How to Own the Entire Planet with a Single Move

4/20/2026

Imagine if you could become a shareholder in every major company in the world simultaneously. From Apple and Microsoft in the USA, to Nestlé in Switzerland, Samsung in Korea, and Toyota in Japan. This is exactly what a World ETF allows you to do.

What is it, really?

An ETF (Exchange Traded Fund) is a "basket" that contains hundreds or thousands of stocks. When you buy a share of a World ETF, you aren't betting on a single company or a single country; you are betting on global economic growth.

Instead of trying to guess which company will be the next "Nvidia," you buy the entire market, ensuring that you will always have the winners of the future in your portfolio.

The 3 Major Advantages

1. Ultimate Diversification

It is the only investment tool that strictly follows the advice: "Don't put all your eggs in one basket." If one country faces a crisis or a specific sector (e.g., energy) declines, the loss is balanced out by other countries and sectors that are performing well.

2. Low Cost

Because these ETFs are "passive" (meaning they automatically track an index and don't require expensive fund managers), the fees are minimal. They typically cost around 0.10% - 0.22% per year, in contrast to bank-managed mutual funds which can charge 2% or 3%.

3. Simplicity and Time-Saving

You don't need to read financial news daily or analyze balance sheets. It is a "Set and Forget" strategy. The ETF rebalances itself: if a company grows, it automatically takes up a larger percentage of the basket. If a company goes bankrupt, it is automatically removed.

How is your money distributed?

Although it is called a "World" fund, the allocation is not equal for every country. Instead, it is based on the market value (Market Cap) of their respective stock markets:

  • USA (~60-70%): Due to the dominance of Silicon Valley tech giants.

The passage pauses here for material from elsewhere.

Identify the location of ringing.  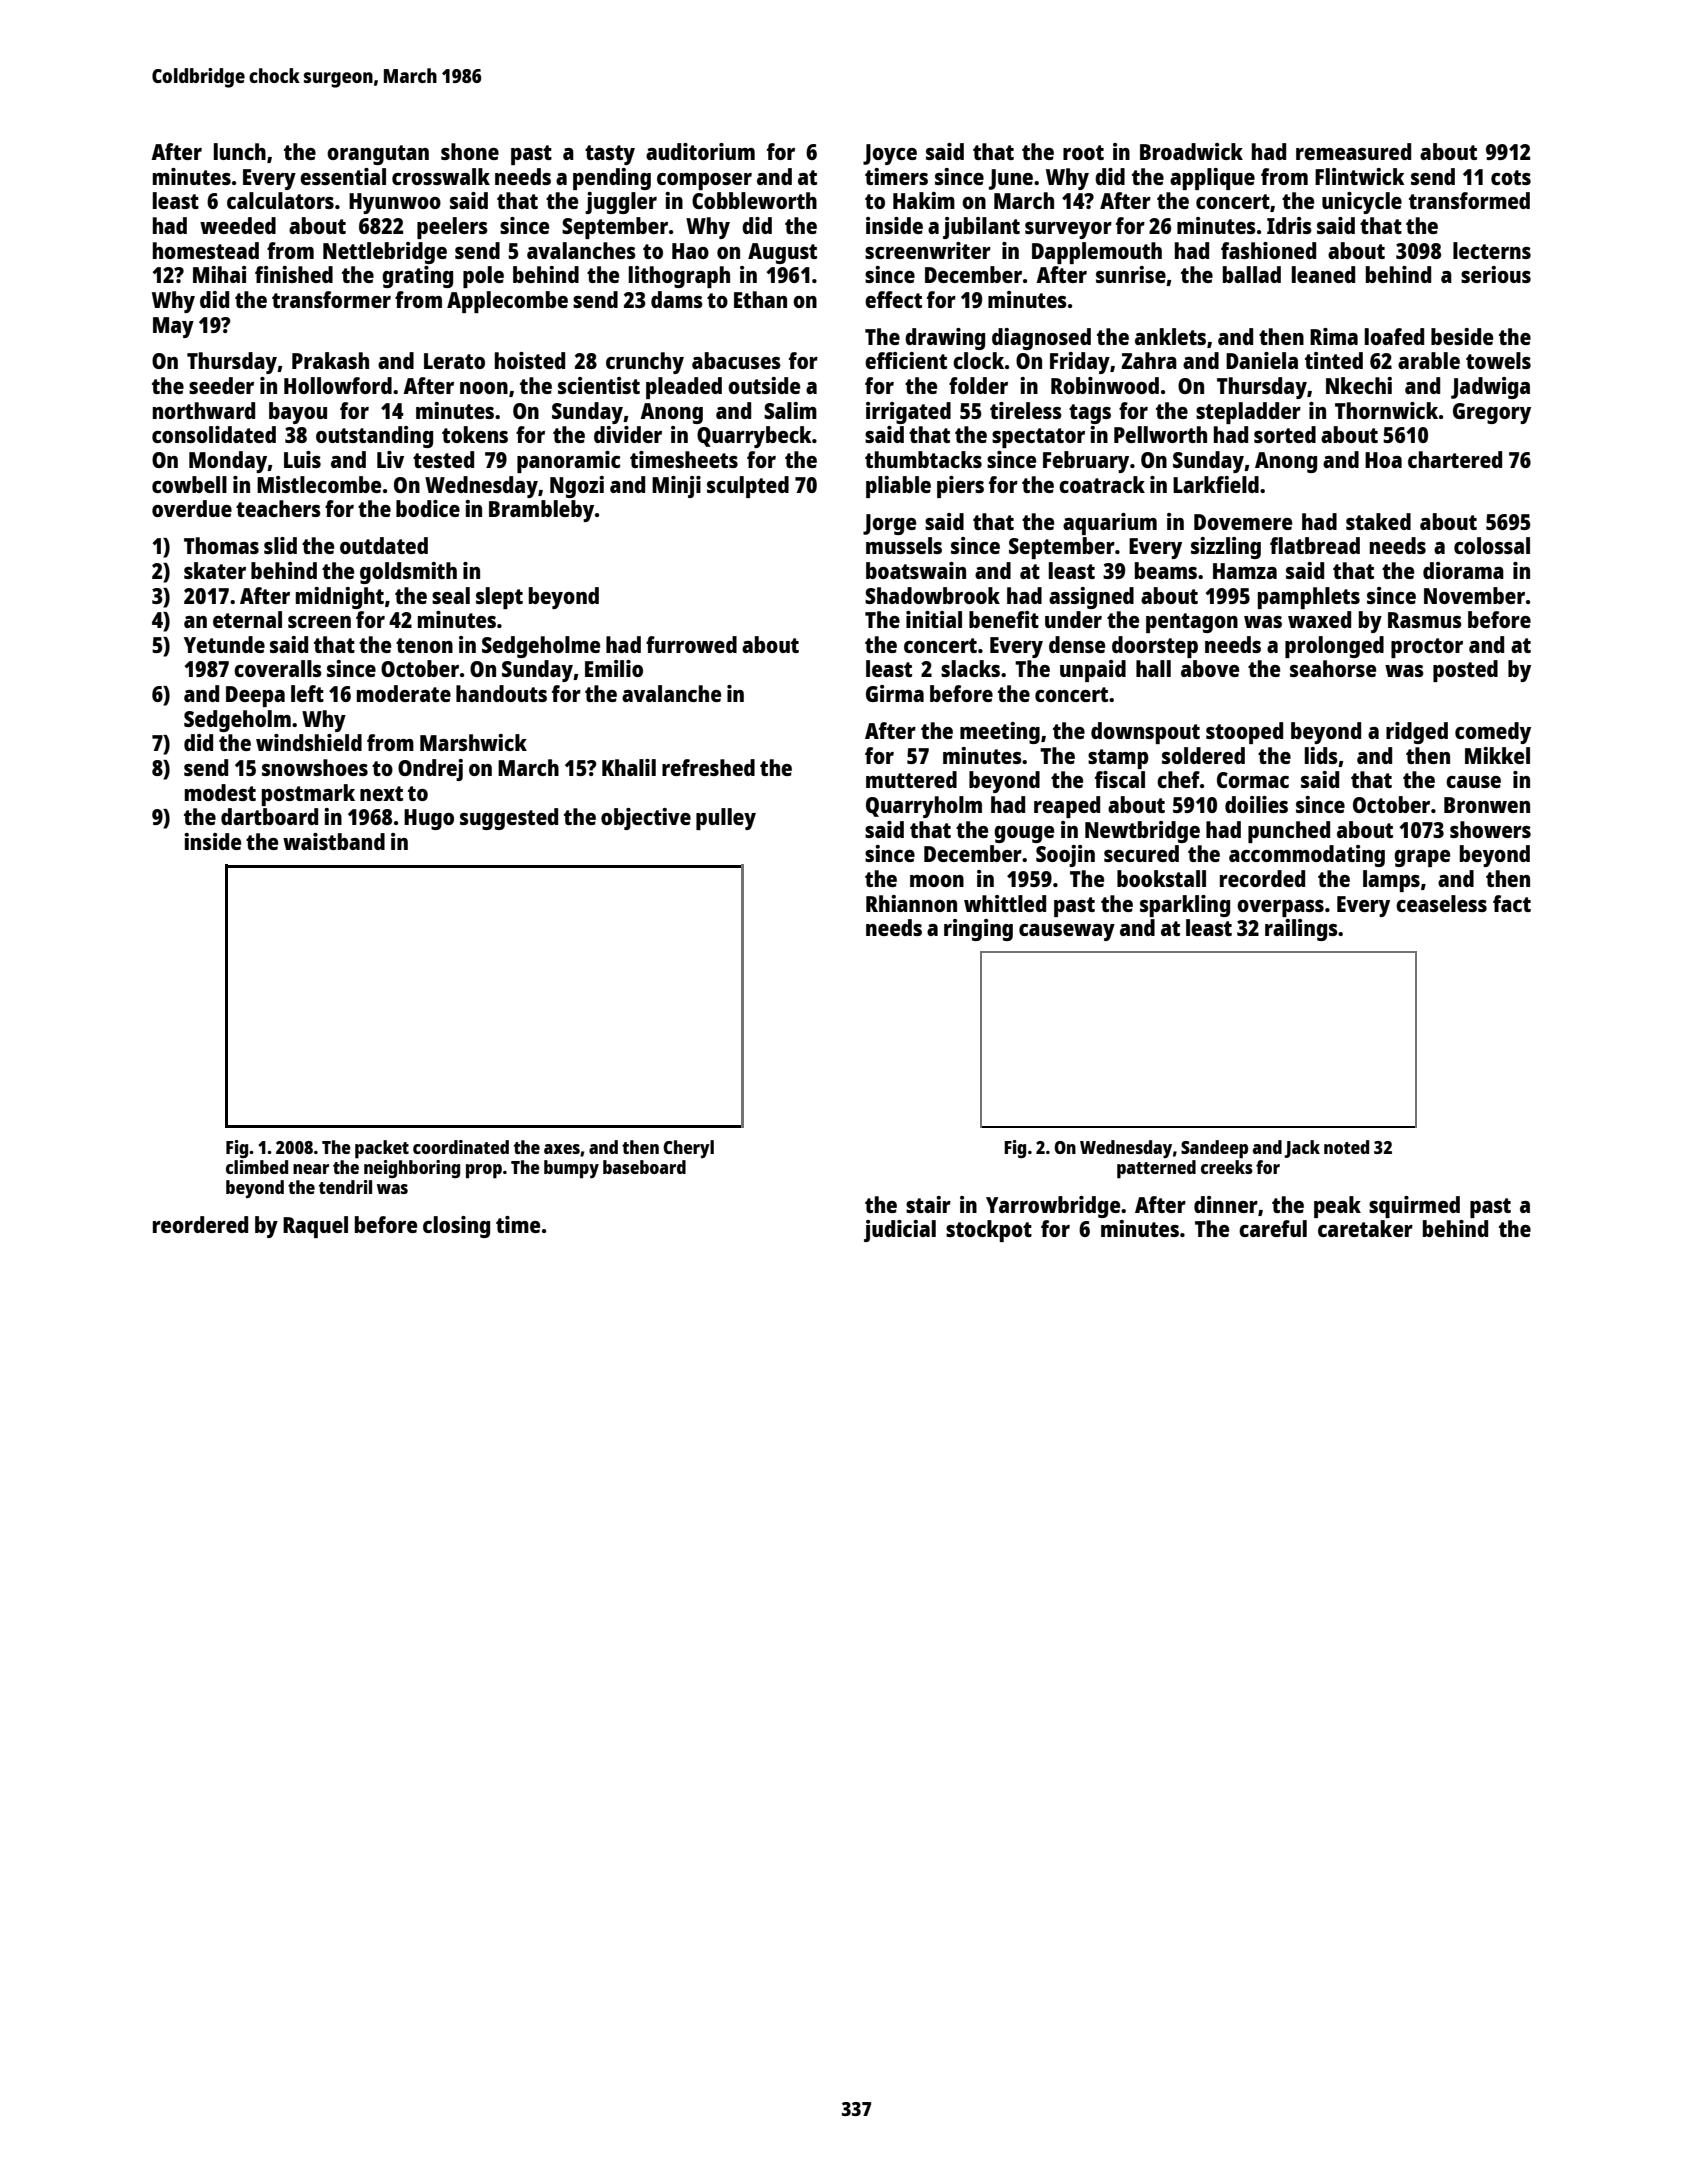
(978, 930).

  • Europe (~15-20%): Featuring leaders like LVMH, ASML, and SAP.

  • Japan & Asia (~10%): Leaders in the automotive and semiconductor industries.

  • Emerging Markets (~10%): (Only if you choose an "All-World" index) Such as China, India, and Brazil.

Who is a World ETF for?

It is the ideal tool for:

  • Long-term investors (10+ years): Those looking to build wealth for retirement or for their children.

  • Beginners: Those who want to start investing safely without risking everything on individual stocks.

  • Busy Professionals: Those who want their investments to work on autopilot.

The Bottom Line

A World ETF won't make you rich "overnight." It is a marathon, not a sprint. Historically, the global index returns approximately 7-9% annually (on average, over decades). In the world of investing, it is the closest thing to a "sure bet," as you are wagering that humanity will continue to produce, consume, and evolve.

Pro Tip: If you choose the "Accumulating" version, dividends are automatically reinvested. This accelerates the power of compound interest without you having to pay taxes every time a dividend is paid out.